Exercise materials
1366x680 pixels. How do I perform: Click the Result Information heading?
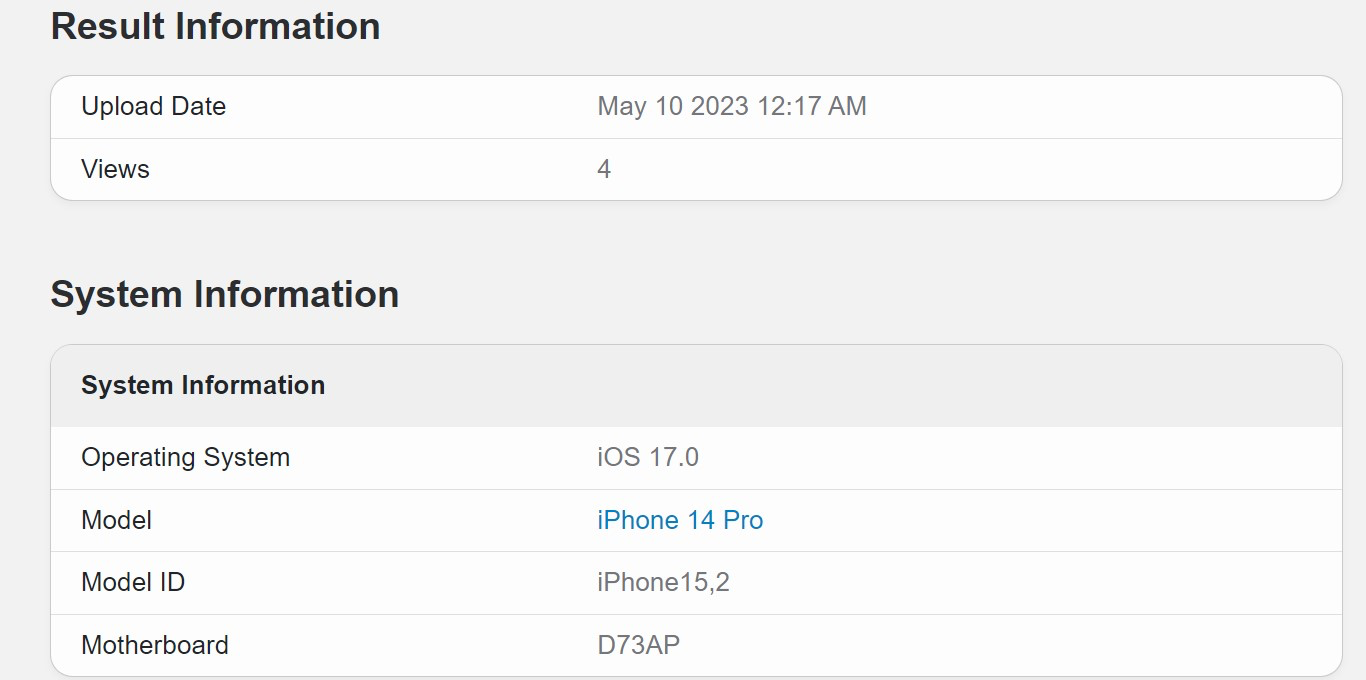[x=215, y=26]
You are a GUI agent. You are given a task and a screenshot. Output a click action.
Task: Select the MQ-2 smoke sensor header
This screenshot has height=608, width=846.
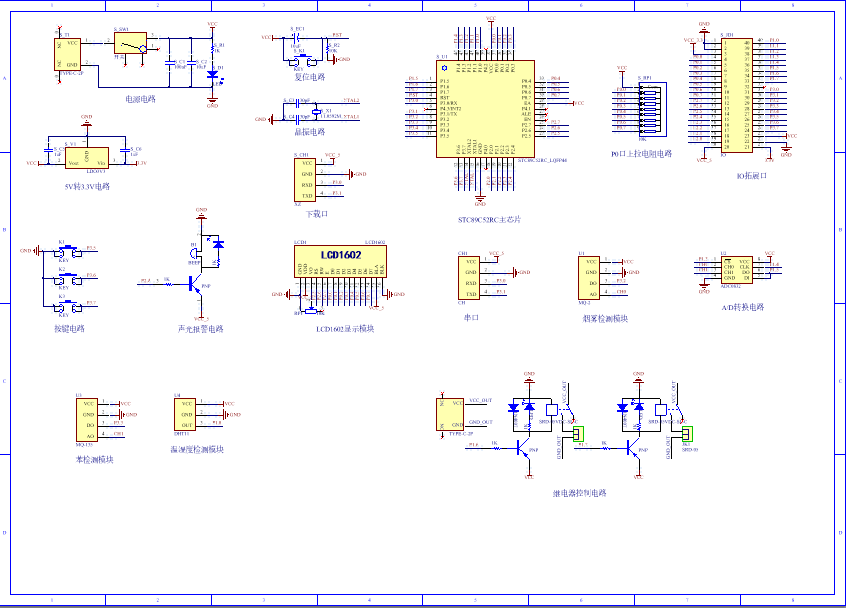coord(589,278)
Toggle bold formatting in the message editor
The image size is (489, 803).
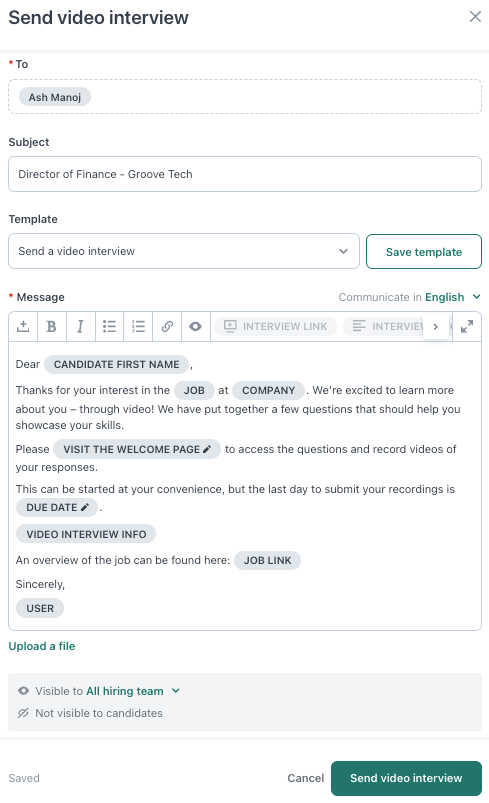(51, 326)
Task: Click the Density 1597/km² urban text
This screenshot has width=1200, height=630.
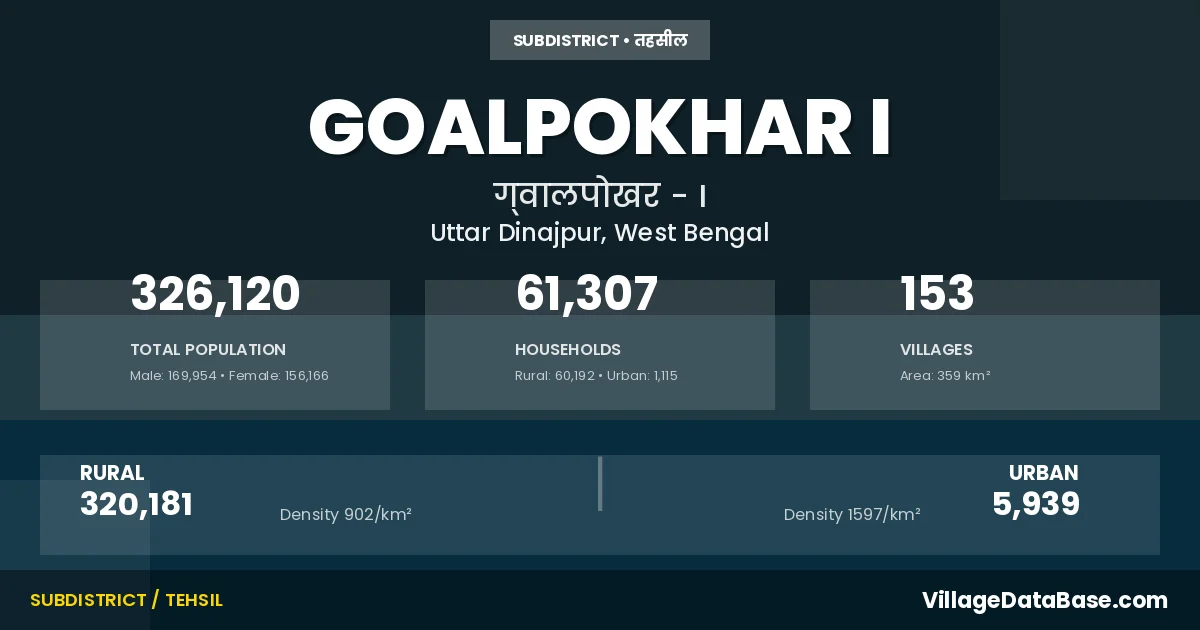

Problem to work on
Please transcribe every entry above exactly, leaving out any pictures.

Answer space
1366x680 pixels. How do I perform: Click the Result Information heading?
[x=215, y=26]
You are a GUI agent. You are given a task and a screenshot. Output a click action.
Task: Select the MQ-2 smoke sensor header
This screenshot has height=608, width=846.
coord(589,278)
Toggle bold formatting in the message editor
The image size is (489, 803).
(51, 326)
Task: Click the Density 1597/km² urban text
This screenshot has width=1200, height=630.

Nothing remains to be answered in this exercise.